_Requirement 1_.
Summarize the flu vaccine article in two sentences.
_Requirement 2_.
Transcribe part of the flu vaccine article word for word, starting with "The advisory sent" and going on through "or heart problems.".

_Document segment_.
- CDC says mutated flu virus means current flu shot is less protective
- Still, the CDC recommends people get vaccinated against the flu
- Flu activity across the country is currently low, CDC says
Scientists are concerned about what they're seeing so far this flu season, the director of the Centers for Disease Control and Prevention said Thursday, a day after the agency advised doctors this year's flu vaccine is not as effective because the current strain of the virus has mutated.
Dr. Tom Frieden said researchers are worried that with this particular strain of the virus, "we could have a season that is more severe than most with more hospitalizations and more deaths."
The advisory sent Wednesday said 52% of the 85 influenza virus samples collected and analyzed from October 1 through November 22 were different than the virus strains included in this year's vaccine, indicating a mutation, or drift, of the strain.
The most common strain of the virus reported so far this season is influenza A (H3N2). In the past, this strain has been linked to higher rates of hospitalization and death, especially for those at high risk for complications, which is usually the very young, the elderly and those with chronic health conditions such as asthma or heart problems.
In February, a panel of experts decided on 3 strains of the virus to include in this year's vaccine, based on data about the common strains circulating around the globe throughout the year. Some years the vaccine is a better match to the circulating strains than others.
It's too late to create another version of the flu vaccine this year, Frieden said, because even with modern production technology, it typically takes about four months to produce the vaccine.
While this year's version is not as protective against a mutated strain, it can still decrease the severity of illness caused by the virus. It can also protect against other circulating strains of the virus, which is why the CDC still recommends getting the vaccine.

_Recorded information_.
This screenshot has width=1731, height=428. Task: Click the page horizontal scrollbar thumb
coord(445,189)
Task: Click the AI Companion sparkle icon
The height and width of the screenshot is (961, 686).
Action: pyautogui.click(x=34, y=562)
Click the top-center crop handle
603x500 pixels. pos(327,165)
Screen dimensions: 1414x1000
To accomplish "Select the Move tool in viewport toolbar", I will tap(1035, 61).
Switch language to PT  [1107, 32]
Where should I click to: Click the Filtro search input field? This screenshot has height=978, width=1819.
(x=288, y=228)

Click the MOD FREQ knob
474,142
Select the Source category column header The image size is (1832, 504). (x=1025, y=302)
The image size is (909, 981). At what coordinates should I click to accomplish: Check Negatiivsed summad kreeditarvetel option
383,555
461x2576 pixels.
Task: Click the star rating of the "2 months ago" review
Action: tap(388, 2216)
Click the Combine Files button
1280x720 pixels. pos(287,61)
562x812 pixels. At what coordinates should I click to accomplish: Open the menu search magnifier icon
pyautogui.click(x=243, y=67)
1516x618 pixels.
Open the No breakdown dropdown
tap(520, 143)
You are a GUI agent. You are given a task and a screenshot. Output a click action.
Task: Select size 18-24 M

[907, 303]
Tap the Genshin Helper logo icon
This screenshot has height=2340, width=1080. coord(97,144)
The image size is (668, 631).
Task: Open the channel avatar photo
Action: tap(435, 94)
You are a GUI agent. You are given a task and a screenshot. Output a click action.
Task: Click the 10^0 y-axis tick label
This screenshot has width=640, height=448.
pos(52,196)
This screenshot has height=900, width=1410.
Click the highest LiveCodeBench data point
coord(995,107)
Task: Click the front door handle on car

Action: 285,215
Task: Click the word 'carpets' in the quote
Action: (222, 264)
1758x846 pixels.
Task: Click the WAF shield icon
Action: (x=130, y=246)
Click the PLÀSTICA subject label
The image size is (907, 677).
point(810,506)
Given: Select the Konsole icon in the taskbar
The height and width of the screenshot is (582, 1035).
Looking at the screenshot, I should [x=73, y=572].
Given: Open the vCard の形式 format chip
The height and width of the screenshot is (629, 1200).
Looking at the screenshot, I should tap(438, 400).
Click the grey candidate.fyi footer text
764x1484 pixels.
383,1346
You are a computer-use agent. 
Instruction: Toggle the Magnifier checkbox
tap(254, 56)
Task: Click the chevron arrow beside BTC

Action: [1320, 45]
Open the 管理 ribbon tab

_Task output 1_.
The CDC advised doctors that this year's flu vaccine is less effective because the virus has mutated: 52% of 85 samples analyzed from October 1 through November 22 differed from the strains in the vaccine. Its director warned of a possibly more severe season, and although it is too late to produce a new vaccine this year, the CDC still recommends vaccination because the shot can lessen illness severity and protect against other circulating strains.

_Task output 2_.
The advisory sent Wednesday said 52% of the 85 influenza virus samples collected and analyzed from October 1 through November 22 were different than the virus strains included in this year's vaccine, indicating a mutation, or drift, of the strain.
The most common strain of the virus reported so far this season is influenza A (H3N2). In the past, this strain has been linked to higher rates of hospitalization and death, especially for those at high risk for complications, which is usually the very young, the elderly and those with chronic health conditions such as asthma or heart problems.